(Material provided begins)
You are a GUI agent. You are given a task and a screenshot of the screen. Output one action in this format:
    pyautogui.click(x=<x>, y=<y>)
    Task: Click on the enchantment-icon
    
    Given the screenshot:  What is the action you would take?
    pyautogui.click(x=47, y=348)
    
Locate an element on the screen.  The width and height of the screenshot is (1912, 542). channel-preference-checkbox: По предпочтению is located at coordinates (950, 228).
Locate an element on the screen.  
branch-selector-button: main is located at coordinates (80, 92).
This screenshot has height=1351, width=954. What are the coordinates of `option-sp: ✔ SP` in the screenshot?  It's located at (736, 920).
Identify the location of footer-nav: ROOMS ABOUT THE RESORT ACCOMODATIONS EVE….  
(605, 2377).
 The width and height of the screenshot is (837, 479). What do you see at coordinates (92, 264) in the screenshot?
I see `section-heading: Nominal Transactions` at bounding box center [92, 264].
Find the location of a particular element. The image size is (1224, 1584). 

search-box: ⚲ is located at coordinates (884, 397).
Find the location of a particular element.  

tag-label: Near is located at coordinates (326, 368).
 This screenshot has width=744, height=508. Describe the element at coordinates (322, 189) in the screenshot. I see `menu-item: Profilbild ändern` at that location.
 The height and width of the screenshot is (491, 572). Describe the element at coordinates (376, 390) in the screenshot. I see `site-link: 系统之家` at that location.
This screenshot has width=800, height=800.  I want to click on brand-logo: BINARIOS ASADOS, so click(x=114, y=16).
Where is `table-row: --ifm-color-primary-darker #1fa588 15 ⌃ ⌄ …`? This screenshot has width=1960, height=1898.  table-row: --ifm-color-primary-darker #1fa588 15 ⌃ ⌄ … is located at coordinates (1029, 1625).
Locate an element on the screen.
(Material provided ends)
### Directive
Rewrite all of the entries above, changing "particular" to "specific" wherever it appears and leaving everything else untouched.

### Problem solution
You are a GUI agent. You are given a task and a screenshot of the screen. Output one action in this format:
    pyautogui.click(x=<x>, y=<y>)
    Task: Click on the enchantment-icon
    
    Given the screenshot:  What is the action you would take?
    pyautogui.click(x=47, y=348)
    
Locate an element on the screen.  The width and height of the screenshot is (1912, 542). channel-preference-checkbox: По предпочтению is located at coordinates (950, 228).
Locate an element on the screen.  
branch-selector-button: main is located at coordinates (80, 92).
This screenshot has height=1351, width=954. What are the coordinates of `option-sp: ✔ SP` in the screenshot?  It's located at (736, 920).
Identify the location of footer-nav: ROOMS ABOUT THE RESORT ACCOMODATIONS EVE….  
(605, 2377).
 The width and height of the screenshot is (837, 479). What do you see at coordinates (92, 264) in the screenshot?
I see `section-heading: Nominal Transactions` at bounding box center [92, 264].
Find the location of a specific element. The image size is (1224, 1584). 

search-box: ⚲ is located at coordinates (884, 397).
Find the location of a specific element.  

tag-label: Near is located at coordinates (326, 368).
 This screenshot has width=744, height=508. Describe the element at coordinates (322, 189) in the screenshot. I see `menu-item: Profilbild ändern` at that location.
 The height and width of the screenshot is (491, 572). Describe the element at coordinates (376, 390) in the screenshot. I see `site-link: 系统之家` at that location.
This screenshot has width=800, height=800.  I want to click on brand-logo: BINARIOS ASADOS, so click(x=114, y=16).
Where is `table-row: --ifm-color-primary-darker #1fa588 15 ⌃ ⌄ …`? This screenshot has width=1960, height=1898.  table-row: --ifm-color-primary-darker #1fa588 15 ⌃ ⌄ … is located at coordinates (1029, 1625).
Locate an element on the screen.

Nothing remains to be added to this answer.